Stored records
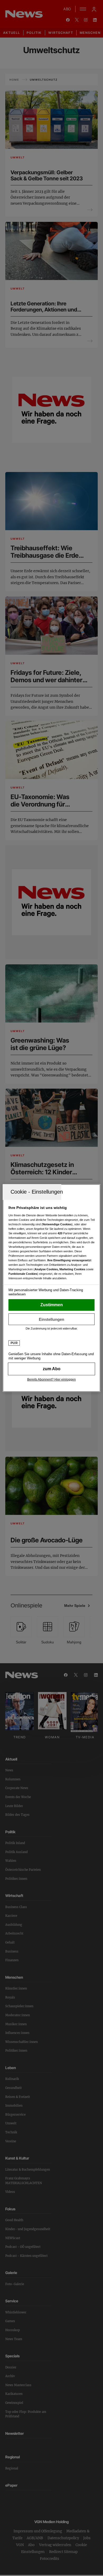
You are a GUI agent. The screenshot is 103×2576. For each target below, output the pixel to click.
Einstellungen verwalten (51, 1319)
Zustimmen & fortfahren (51, 1305)
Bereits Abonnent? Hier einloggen (51, 1379)
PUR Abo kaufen (51, 1369)
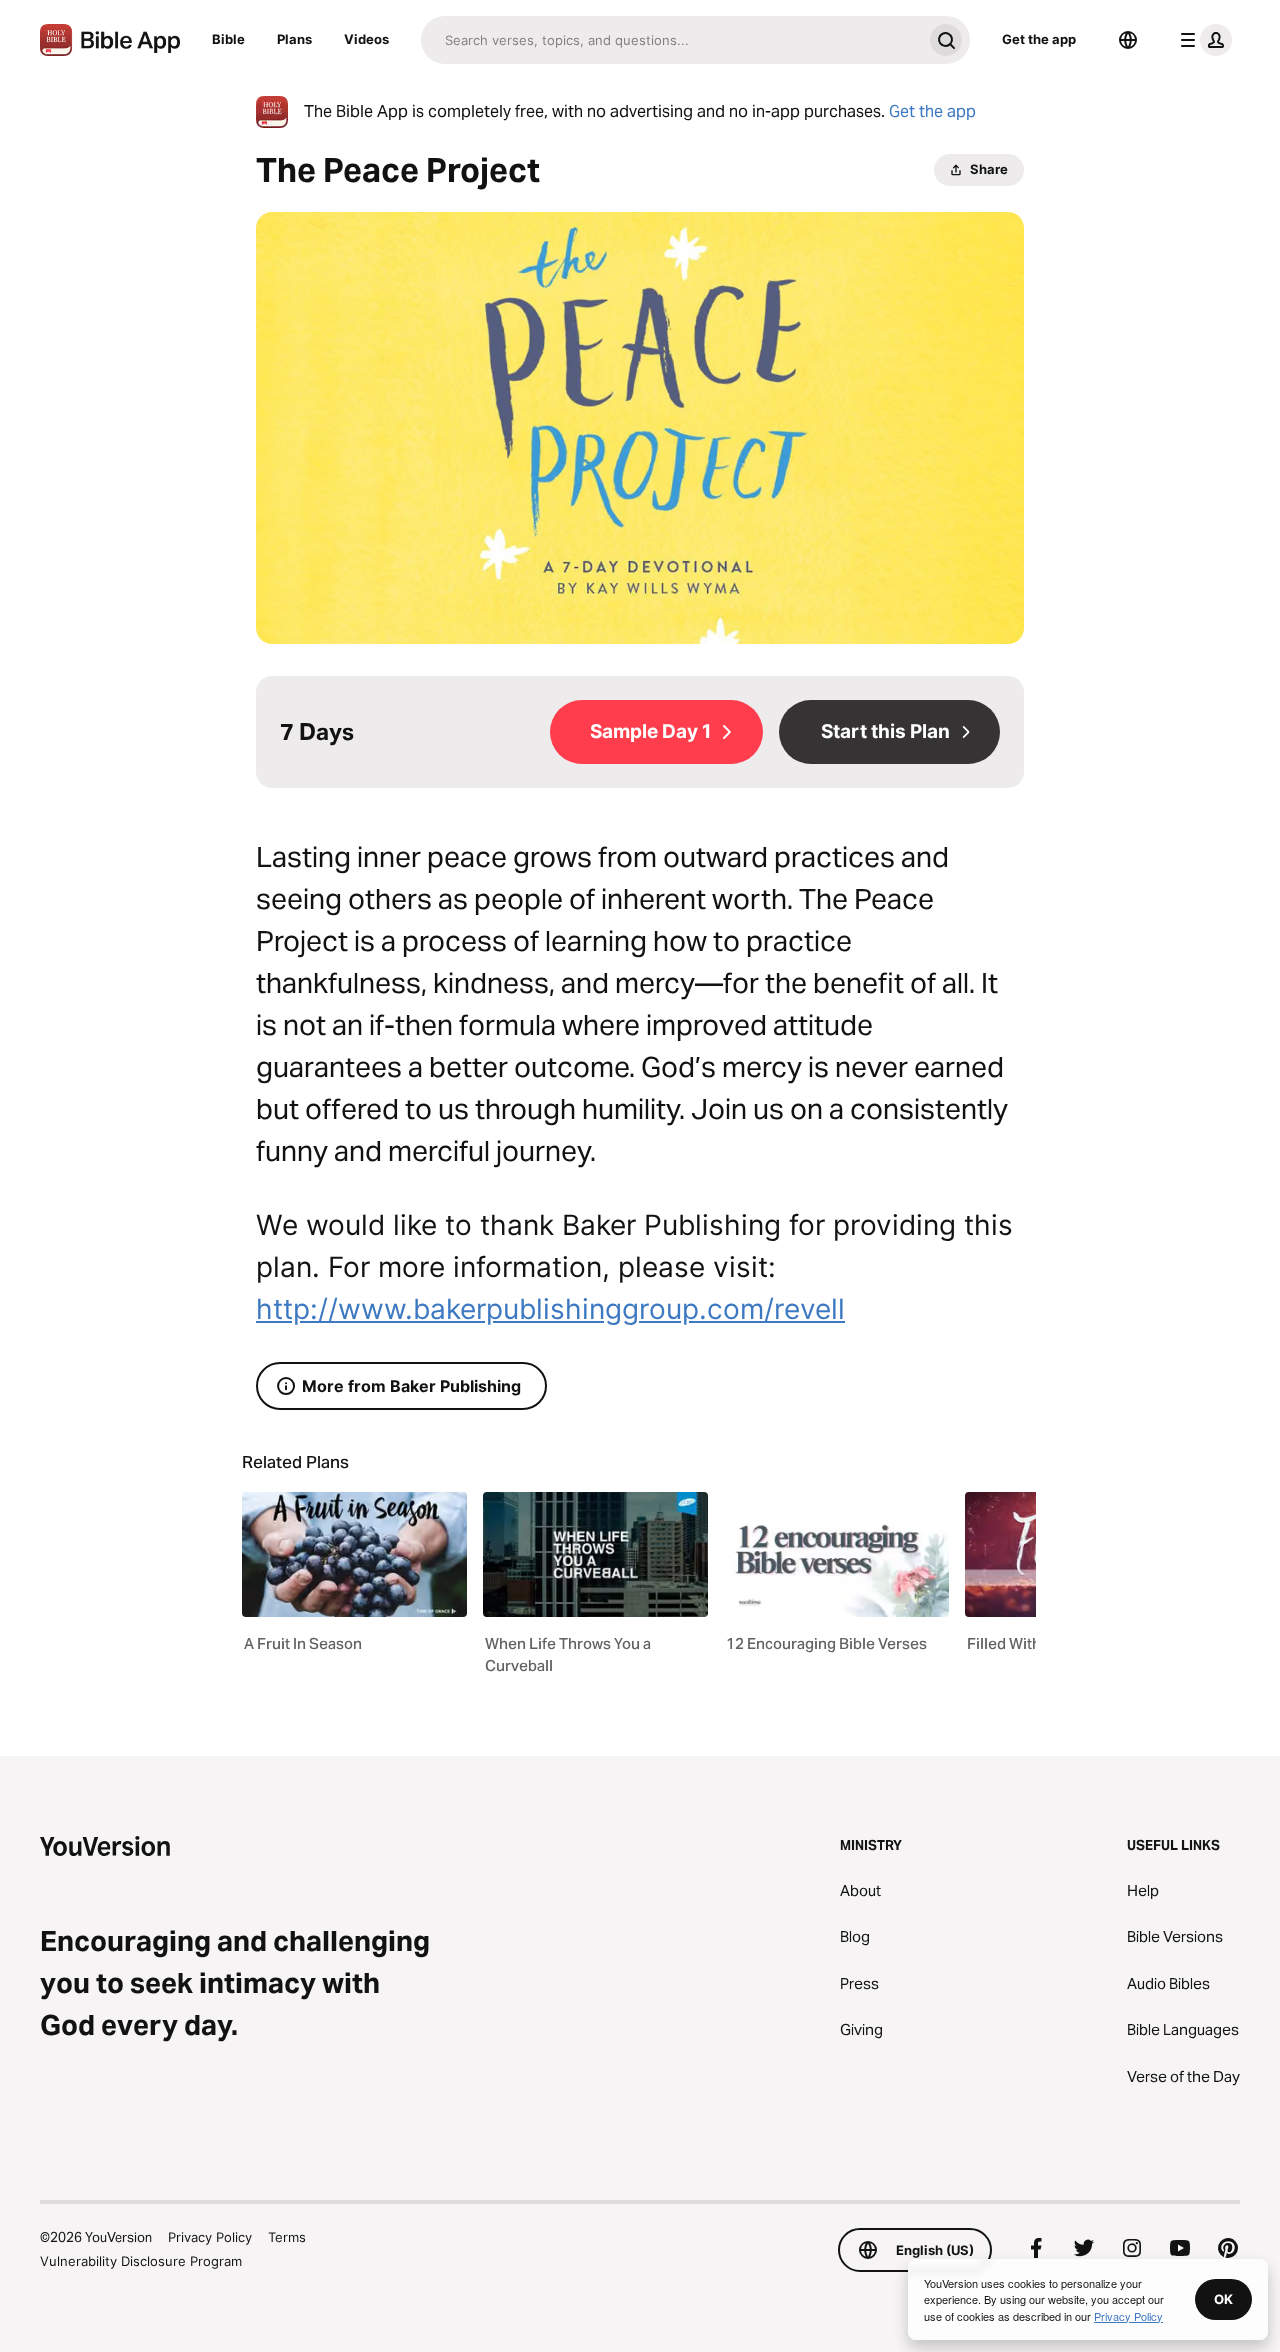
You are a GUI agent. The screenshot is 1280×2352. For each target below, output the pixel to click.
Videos (366, 39)
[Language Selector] (1128, 40)
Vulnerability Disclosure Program (141, 2261)
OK (1223, 2299)
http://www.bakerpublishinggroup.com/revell (550, 1309)
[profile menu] (1202, 40)
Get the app (1039, 39)
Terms (287, 2237)
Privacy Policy (210, 2237)
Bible (228, 39)
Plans (294, 39)
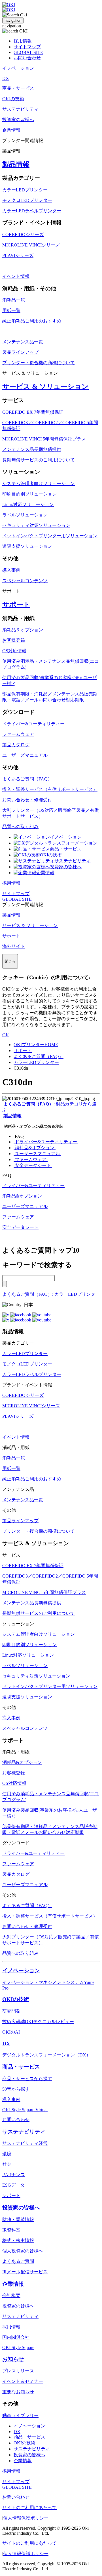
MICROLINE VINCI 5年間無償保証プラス (44, 439)
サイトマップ (27, 46)
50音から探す (15, 2089)
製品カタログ (15, 744)
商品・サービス (66, 849)
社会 (6, 2164)
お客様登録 (13, 640)
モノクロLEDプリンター (27, 200)
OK (5, 1034)
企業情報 (45, 872)
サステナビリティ (72, 860)
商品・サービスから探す (27, 2078)
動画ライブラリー (20, 2415)
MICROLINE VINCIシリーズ (31, 245)
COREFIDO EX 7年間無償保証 (32, 412)
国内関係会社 (15, 2337)
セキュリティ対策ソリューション (36, 525)
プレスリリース (18, 2370)
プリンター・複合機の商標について (38, 362)
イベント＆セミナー (22, 2381)
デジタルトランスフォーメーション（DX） (46, 2054)
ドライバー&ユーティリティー (33, 723)
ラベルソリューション (25, 514)
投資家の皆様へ (66, 866)
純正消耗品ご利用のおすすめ (31, 321)
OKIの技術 (51, 854)
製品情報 (15, 164)
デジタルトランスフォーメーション (61, 843)
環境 (6, 2153)
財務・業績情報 (18, 2219)
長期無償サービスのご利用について (38, 459)
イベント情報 (15, 276)
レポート (11, 2195)
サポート (16, 604)
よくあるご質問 (18, 2261)
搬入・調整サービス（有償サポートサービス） (49, 789)
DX (6, 2044)
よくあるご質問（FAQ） (27, 778)
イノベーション (66, 837)
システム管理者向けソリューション (38, 483)
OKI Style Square (18, 2347)
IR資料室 (11, 2230)
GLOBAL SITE (28, 52)
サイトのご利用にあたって (29, 2507)
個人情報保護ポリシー (25, 2518)
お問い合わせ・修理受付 (27, 799)
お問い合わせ (27, 57)
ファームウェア (18, 734)
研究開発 (11, 2011)
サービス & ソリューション (45, 386)
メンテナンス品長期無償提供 (31, 449)
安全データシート (33, 1165)
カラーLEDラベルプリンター (31, 210)
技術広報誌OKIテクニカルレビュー (38, 2021)
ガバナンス (13, 2174)
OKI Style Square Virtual (25, 2109)
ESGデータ (13, 2185)
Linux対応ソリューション (28, 504)
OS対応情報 (14, 650)
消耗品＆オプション (22, 629)
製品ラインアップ (20, 352)
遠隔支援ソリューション (27, 546)
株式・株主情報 (18, 2240)
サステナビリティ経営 (25, 2143)
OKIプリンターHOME (36, 1044)
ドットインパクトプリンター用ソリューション (49, 535)
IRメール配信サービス (25, 2271)
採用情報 (23, 40)
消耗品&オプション (35, 1147)
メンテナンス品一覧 (22, 341)
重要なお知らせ (18, 2391)
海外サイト (13, 946)
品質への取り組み (20, 826)
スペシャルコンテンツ (25, 580)
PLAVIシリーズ (17, 255)
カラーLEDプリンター (25, 189)
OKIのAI (11, 2032)
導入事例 (11, 570)
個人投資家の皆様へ (22, 2250)
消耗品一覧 (13, 300)
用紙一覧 (11, 310)
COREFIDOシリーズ (23, 234)
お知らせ (13, 2359)
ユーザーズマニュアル (25, 755)
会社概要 (11, 2295)
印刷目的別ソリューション (29, 494)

→ **What to do**
The result should be an exact copy of only the lines above from the one that holds "Terms (287, 2237)" through the one that holds "OKIプリンターHOME (36, 1044)", both ends included, without pictures.

→ **Result of the task**
Terms (287, 2237)
Privacy Policy (210, 2237)
Bible (228, 39)
Plans (294, 39)
MICROLINE VINCI 5年間無償保証プラス (44, 439)
サイトマップ (27, 46)
50音から探す (15, 2089)
製品カタログ (15, 744)
商品・サービス (66, 849)
社会 (6, 2164)
お客様登録 (13, 640)
モノクロLEDプリンター (27, 200)
OK (5, 1034)
企業情報 (45, 872)
サステナビリティ (72, 860)
商品・サービスから探す (27, 2078)
動画ライブラリー (20, 2415)
MICROLINE VINCIシリーズ (31, 245)
COREFIDO EX 7年間無償保証 (32, 412)
国内関係会社 (15, 2337)
セキュリティ対策ソリューション (36, 525)
プレスリリース (18, 2370)
プリンター・複合機の商標について (38, 362)
イベント＆セミナー (22, 2381)
デジタルトランスフォーメーション（DX） (46, 2054)
ドライバー&ユーティリティー (33, 723)
ラベルソリューション (25, 514)
投資家の皆様へ (66, 866)
純正消耗品ご利用のおすすめ (31, 321)
OKIの技術 (51, 854)
製品情報 (15, 164)
デジタルトランスフォーメーション (61, 843)
環境 (6, 2153)
財務・業績情報 (18, 2219)
長期無償サービスのご利用について (38, 459)
イベント情報 (15, 276)
レポート (11, 2195)
サポート (16, 604)
よくあるご質問 (18, 2261)
搬入・調整サービス（有償サポートサービス） (49, 789)
DX (6, 2044)
よくあるご質問（FAQ） (27, 778)
イノベーション (66, 837)
システム管理者向けソリューション (38, 483)
OKI Style Square (18, 2347)
IR資料室 (11, 2230)
GLOBAL SITE (28, 52)
サイトのご利用にあたって (29, 2507)
個人情報保護ポリシー (25, 2518)
お問い合わせ・修理受付 (27, 799)
お問い合わせ (27, 57)
ファームウェア (18, 734)
研究開発 (11, 2011)
サービス & ソリューション (45, 386)
メンテナンス品長期無償提供 (31, 449)
安全データシート (33, 1165)
カラーLEDラベルプリンター (31, 210)
技術広報誌OKIテクニカルレビュー (38, 2021)
ガバナンス (13, 2174)
OKI Style Square Virtual (25, 2109)
ESGデータ (13, 2185)
Linux対応ソリューション (28, 504)
OS対応情報 (14, 650)
消耗品＆オプション (22, 629)
製品ラインアップ (20, 352)
遠隔支援ソリューション (27, 546)
株式・株主情報 (18, 2240)
サステナビリティ経営 (25, 2143)
OKIプリンターHOME (36, 1044)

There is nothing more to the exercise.